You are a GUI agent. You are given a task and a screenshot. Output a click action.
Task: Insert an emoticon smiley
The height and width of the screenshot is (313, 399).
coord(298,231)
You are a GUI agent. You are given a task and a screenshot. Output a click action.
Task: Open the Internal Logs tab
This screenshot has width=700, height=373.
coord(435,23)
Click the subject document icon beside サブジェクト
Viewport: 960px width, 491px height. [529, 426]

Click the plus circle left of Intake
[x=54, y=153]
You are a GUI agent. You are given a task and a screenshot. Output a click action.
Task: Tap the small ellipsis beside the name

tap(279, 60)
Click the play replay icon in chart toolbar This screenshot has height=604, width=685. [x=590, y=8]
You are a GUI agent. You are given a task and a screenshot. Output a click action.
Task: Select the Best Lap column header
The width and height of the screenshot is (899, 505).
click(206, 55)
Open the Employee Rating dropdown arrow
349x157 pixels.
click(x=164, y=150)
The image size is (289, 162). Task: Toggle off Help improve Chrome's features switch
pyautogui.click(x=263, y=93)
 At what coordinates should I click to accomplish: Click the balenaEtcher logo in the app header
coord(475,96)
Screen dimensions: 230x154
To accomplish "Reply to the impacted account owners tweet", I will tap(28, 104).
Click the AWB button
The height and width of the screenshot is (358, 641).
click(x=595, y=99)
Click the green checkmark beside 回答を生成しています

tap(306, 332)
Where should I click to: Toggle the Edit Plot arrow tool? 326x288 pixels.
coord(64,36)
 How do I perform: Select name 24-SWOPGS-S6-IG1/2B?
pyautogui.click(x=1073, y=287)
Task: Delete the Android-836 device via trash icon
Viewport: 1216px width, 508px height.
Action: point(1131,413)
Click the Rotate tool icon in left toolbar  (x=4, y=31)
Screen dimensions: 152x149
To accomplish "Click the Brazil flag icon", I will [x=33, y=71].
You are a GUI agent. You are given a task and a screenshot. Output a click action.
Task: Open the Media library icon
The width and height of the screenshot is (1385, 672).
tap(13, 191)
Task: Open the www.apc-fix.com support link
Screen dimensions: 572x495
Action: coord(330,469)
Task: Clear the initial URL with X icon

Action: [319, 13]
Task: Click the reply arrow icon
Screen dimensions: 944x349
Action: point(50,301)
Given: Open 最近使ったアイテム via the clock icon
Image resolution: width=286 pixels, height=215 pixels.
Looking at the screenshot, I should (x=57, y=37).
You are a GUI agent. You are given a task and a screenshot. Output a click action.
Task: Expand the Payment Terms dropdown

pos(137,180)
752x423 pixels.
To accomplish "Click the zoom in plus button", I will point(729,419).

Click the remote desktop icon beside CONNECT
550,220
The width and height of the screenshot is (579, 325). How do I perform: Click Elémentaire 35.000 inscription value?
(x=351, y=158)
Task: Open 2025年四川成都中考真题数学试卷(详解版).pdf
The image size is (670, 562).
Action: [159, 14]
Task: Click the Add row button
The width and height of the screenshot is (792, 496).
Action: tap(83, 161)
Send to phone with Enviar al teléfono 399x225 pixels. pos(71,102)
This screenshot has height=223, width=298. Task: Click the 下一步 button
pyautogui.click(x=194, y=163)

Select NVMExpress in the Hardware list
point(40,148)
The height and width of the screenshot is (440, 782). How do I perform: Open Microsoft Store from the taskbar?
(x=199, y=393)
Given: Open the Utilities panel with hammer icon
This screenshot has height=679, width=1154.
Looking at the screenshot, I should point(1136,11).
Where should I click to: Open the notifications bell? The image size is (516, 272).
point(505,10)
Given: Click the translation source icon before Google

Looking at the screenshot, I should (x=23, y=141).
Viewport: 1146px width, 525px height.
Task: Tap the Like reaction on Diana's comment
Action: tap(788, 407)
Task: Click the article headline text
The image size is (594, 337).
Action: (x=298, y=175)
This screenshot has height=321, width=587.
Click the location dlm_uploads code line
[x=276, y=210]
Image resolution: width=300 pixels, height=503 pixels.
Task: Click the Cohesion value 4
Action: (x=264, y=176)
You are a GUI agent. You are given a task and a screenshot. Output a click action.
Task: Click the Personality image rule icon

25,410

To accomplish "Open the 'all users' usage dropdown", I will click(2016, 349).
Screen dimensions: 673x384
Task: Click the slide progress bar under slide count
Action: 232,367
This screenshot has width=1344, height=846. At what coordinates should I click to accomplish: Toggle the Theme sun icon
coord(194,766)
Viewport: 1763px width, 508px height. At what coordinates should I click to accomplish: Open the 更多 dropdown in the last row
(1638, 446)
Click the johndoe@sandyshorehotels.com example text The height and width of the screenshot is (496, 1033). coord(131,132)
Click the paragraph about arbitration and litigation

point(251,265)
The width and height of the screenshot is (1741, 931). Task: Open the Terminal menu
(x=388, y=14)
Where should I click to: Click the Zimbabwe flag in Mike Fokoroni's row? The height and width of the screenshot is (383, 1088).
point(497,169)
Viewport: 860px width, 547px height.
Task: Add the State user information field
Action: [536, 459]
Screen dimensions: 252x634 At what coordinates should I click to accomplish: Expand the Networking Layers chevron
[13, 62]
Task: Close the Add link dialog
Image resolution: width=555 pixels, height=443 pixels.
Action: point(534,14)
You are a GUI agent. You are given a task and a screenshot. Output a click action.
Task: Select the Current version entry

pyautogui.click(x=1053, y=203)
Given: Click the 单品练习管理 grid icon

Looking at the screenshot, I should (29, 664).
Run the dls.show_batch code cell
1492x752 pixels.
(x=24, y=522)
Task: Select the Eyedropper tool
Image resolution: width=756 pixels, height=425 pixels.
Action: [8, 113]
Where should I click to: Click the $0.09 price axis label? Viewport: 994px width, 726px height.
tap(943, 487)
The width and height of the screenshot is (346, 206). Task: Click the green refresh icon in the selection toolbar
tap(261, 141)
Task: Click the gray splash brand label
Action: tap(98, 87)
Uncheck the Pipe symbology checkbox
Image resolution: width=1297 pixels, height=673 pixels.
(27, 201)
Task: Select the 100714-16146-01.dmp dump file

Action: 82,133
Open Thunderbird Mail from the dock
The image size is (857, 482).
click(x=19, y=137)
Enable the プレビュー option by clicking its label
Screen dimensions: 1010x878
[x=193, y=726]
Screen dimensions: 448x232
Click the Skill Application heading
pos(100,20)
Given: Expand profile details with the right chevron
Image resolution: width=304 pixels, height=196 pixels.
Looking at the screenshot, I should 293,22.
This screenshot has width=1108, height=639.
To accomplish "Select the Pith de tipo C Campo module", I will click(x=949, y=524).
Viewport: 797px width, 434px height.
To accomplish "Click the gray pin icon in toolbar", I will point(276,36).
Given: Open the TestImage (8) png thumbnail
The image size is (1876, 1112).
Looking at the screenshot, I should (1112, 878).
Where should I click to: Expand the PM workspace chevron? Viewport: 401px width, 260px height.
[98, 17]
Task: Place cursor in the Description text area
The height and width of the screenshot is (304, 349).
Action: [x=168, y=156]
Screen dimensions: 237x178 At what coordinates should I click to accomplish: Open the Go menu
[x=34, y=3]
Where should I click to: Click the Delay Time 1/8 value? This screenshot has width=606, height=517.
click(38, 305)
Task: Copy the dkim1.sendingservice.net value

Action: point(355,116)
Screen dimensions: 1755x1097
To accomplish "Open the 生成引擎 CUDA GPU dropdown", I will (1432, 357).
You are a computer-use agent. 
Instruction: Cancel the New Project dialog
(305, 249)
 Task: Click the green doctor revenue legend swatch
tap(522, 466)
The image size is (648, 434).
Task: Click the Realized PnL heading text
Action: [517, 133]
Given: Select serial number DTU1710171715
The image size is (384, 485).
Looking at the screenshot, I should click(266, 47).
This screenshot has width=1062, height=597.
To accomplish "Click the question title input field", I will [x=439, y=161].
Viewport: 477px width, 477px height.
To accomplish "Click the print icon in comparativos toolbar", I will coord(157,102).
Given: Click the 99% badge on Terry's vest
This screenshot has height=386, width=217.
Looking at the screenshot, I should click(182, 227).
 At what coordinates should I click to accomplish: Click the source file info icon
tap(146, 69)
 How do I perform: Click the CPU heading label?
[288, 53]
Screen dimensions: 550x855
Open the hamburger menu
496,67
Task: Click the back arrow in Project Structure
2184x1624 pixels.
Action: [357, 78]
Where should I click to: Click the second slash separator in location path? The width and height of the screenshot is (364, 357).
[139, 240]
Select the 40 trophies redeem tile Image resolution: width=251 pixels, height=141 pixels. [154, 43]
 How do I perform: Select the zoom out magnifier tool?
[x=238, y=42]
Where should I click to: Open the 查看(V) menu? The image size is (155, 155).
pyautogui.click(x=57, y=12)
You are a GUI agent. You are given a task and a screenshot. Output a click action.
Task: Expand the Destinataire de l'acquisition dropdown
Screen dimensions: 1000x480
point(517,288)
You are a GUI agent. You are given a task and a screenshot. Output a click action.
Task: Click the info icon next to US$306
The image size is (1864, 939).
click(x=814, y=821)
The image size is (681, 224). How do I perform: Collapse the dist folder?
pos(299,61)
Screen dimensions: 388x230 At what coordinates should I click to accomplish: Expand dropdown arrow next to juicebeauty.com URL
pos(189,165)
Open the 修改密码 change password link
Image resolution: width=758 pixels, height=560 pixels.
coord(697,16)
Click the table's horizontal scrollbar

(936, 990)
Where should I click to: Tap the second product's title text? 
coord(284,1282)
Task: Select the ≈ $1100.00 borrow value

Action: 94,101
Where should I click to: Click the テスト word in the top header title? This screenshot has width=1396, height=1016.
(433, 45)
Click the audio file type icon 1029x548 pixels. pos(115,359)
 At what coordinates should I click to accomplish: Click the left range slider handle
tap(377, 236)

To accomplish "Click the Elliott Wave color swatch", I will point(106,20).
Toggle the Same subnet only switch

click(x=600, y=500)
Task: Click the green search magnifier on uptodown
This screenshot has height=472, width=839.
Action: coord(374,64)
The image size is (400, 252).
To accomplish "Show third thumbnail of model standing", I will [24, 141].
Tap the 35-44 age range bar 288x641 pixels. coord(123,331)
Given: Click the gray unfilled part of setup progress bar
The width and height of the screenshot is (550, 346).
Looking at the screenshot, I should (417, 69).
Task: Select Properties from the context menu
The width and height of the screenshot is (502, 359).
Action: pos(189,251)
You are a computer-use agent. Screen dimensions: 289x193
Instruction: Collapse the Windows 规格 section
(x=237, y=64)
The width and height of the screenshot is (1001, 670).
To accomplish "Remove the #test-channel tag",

# # # #

● **Task goal**
Rewrite the records from the line containing "The image size is (289, 162)." down through the line containing "will tap(28, 104).", both included, keeping the requests. Multiply every coordinate in the answers by 0.3 and round to whole numbers, with halves rounding up, leaving all other numbers unchanged.

● **Output below**
The image size is (289, 162). Task: Toggle off Help improve Chrome's features switch
pyautogui.click(x=79, y=28)
 At what coordinates should I click to accomplish: Click the balenaEtcher logo in the app header
coord(143,29)
Screen dimensions: 230x154
To accomplish "Reply to the impacted account owners tweet", I will tap(8, 31).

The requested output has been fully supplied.